Given entries START
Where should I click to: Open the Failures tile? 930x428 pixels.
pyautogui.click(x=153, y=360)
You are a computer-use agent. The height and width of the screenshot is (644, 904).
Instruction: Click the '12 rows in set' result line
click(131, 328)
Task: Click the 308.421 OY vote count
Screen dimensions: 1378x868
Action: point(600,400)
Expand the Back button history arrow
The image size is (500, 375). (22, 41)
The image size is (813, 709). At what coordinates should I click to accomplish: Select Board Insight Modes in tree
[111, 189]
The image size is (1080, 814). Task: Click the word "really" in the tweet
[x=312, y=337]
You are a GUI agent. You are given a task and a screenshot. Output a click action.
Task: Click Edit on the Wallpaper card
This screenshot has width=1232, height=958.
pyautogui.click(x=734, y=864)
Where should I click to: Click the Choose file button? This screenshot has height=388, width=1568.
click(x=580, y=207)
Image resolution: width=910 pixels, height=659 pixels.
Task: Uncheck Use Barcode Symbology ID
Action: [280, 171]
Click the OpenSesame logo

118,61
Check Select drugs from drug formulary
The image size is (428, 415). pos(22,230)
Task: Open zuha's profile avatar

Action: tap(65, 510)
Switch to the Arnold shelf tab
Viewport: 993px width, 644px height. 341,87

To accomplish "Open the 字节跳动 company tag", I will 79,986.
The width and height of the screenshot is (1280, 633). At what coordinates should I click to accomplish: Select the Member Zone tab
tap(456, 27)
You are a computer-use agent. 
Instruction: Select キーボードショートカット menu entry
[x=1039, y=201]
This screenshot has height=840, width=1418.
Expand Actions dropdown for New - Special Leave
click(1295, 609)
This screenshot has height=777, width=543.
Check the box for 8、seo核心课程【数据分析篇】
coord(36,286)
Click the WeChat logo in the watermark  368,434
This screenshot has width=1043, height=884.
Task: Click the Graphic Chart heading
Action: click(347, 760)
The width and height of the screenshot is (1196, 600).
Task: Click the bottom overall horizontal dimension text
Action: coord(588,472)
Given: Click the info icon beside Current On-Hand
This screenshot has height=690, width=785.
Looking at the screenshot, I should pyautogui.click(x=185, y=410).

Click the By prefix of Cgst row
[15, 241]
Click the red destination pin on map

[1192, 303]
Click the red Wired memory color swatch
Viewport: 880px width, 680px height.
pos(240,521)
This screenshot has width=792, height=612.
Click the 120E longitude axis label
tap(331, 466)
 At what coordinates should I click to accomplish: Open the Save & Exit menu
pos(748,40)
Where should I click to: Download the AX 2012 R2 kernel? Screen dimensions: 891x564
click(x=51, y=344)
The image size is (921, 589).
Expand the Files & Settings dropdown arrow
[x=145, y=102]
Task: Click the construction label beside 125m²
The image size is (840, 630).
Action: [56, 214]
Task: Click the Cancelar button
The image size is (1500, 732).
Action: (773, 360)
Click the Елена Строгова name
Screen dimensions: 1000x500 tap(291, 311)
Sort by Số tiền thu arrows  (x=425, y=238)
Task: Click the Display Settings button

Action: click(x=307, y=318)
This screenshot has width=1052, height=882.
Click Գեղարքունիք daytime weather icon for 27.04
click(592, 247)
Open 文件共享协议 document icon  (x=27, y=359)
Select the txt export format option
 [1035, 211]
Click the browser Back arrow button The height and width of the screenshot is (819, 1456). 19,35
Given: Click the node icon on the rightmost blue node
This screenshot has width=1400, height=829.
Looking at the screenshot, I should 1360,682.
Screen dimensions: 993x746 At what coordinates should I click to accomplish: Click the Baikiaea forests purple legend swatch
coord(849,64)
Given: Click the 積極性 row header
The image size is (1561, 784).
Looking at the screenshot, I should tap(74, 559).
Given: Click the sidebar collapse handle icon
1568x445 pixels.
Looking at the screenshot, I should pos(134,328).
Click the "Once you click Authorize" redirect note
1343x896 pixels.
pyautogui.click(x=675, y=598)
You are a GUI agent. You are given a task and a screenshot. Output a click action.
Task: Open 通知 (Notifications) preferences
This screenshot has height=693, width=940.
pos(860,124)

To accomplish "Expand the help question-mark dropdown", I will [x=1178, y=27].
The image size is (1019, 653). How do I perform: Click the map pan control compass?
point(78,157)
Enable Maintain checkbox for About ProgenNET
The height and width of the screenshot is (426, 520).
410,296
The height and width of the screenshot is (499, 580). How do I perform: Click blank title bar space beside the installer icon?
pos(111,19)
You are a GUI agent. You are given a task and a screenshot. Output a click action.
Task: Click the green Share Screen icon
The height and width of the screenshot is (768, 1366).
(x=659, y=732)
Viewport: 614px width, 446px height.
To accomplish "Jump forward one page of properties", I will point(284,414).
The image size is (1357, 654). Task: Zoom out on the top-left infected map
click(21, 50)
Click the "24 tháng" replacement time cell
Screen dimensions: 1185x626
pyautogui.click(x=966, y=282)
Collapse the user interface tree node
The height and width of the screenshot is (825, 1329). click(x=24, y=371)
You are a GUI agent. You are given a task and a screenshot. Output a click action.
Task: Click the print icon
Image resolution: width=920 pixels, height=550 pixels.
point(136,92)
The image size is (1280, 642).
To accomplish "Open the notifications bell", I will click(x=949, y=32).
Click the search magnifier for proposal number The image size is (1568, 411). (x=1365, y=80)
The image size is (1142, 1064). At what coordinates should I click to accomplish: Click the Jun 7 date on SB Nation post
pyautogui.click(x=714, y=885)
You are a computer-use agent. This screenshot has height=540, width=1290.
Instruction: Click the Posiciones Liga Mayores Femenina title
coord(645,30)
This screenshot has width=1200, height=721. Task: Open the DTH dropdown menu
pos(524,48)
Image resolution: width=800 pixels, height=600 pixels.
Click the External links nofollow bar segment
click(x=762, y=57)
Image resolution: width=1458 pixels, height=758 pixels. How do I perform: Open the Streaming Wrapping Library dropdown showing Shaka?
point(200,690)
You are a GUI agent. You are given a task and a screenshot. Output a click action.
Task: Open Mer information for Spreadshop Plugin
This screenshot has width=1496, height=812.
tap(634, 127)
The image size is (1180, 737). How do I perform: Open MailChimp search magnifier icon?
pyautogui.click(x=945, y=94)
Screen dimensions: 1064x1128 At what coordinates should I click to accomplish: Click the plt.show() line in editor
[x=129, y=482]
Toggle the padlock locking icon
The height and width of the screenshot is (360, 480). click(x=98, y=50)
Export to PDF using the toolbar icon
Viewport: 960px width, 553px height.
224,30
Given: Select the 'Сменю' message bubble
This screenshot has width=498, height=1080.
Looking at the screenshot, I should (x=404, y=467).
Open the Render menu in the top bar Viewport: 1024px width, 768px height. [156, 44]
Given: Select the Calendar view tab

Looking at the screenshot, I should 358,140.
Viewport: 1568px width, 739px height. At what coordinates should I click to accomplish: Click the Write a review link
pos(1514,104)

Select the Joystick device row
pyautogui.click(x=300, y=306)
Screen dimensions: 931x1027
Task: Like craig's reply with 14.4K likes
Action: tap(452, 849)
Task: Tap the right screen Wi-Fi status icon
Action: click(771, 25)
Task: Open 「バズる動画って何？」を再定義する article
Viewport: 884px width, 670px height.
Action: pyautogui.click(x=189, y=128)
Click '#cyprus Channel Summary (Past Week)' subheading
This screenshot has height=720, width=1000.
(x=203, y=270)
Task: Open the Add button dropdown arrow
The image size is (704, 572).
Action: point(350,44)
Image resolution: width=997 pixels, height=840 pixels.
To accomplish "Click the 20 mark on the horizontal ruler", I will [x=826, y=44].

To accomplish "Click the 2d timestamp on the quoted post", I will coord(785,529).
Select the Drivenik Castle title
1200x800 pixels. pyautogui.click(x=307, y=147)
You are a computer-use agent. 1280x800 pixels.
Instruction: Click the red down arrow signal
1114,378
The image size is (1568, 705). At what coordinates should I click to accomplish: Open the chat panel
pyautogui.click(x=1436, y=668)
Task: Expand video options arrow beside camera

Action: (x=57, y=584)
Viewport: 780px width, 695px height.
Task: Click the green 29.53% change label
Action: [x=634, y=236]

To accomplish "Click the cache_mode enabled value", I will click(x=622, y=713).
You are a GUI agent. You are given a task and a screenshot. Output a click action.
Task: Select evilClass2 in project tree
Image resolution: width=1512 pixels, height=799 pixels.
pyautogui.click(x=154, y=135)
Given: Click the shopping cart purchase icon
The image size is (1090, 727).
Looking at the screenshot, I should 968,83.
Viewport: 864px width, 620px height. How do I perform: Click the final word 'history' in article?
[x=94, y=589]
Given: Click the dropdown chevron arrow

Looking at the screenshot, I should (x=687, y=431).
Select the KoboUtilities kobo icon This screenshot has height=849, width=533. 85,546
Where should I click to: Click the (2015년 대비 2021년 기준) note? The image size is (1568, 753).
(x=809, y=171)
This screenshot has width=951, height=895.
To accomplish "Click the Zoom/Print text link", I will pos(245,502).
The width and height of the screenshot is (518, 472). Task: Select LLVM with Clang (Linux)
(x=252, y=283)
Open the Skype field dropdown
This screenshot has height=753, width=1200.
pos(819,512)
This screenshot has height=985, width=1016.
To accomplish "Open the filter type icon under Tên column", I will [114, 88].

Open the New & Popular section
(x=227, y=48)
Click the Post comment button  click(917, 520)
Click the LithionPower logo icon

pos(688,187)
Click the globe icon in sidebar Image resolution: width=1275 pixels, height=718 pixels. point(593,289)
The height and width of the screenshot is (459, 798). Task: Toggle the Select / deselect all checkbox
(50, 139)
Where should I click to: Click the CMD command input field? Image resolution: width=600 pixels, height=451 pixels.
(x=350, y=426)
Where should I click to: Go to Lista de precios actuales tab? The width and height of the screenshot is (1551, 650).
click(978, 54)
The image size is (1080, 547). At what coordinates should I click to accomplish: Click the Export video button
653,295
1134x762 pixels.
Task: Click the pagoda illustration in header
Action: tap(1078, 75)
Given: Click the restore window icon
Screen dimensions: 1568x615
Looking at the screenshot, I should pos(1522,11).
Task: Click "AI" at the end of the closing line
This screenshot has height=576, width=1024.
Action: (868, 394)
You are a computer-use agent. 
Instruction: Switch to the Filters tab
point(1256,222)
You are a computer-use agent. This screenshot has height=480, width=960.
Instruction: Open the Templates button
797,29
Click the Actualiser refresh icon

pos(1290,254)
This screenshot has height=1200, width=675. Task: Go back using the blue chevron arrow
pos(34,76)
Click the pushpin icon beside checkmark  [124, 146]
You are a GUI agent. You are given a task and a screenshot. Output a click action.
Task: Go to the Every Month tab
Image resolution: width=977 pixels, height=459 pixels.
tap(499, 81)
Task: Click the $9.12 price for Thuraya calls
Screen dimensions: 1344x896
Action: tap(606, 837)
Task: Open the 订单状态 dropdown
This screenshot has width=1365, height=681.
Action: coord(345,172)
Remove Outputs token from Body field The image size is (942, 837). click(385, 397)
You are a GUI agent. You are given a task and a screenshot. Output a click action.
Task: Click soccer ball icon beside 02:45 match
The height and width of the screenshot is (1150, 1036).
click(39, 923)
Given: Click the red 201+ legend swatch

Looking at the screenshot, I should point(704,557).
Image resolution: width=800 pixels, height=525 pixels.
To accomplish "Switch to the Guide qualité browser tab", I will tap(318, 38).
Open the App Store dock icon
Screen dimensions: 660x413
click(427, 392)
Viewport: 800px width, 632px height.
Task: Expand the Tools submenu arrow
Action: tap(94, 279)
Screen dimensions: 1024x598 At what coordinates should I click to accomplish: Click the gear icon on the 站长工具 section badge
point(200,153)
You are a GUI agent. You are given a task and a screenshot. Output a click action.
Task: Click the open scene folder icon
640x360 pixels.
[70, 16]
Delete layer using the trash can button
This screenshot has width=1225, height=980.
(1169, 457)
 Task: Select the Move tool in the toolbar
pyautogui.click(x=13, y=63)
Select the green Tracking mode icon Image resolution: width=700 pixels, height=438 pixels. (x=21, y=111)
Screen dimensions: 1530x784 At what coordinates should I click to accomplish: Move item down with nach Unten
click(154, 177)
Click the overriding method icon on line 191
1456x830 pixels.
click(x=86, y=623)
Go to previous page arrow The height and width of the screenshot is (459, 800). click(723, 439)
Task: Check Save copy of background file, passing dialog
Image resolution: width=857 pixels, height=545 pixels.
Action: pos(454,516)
Given entries END
§ **Task instructions**
Which lines of the data contain the string "computer"? Copy each one.

§ **Result**
You are a computer-use agent. The height and width of the screenshot is (644, 904).
You are a computer-use agent. 
You are a computer-use agent. This screenshot has height=540, width=1290.
You are a computer-use agent. 1280x800 pixels.
You are a computer-use agent. 
You are a computer-use agent. This screenshot has height=480, width=960.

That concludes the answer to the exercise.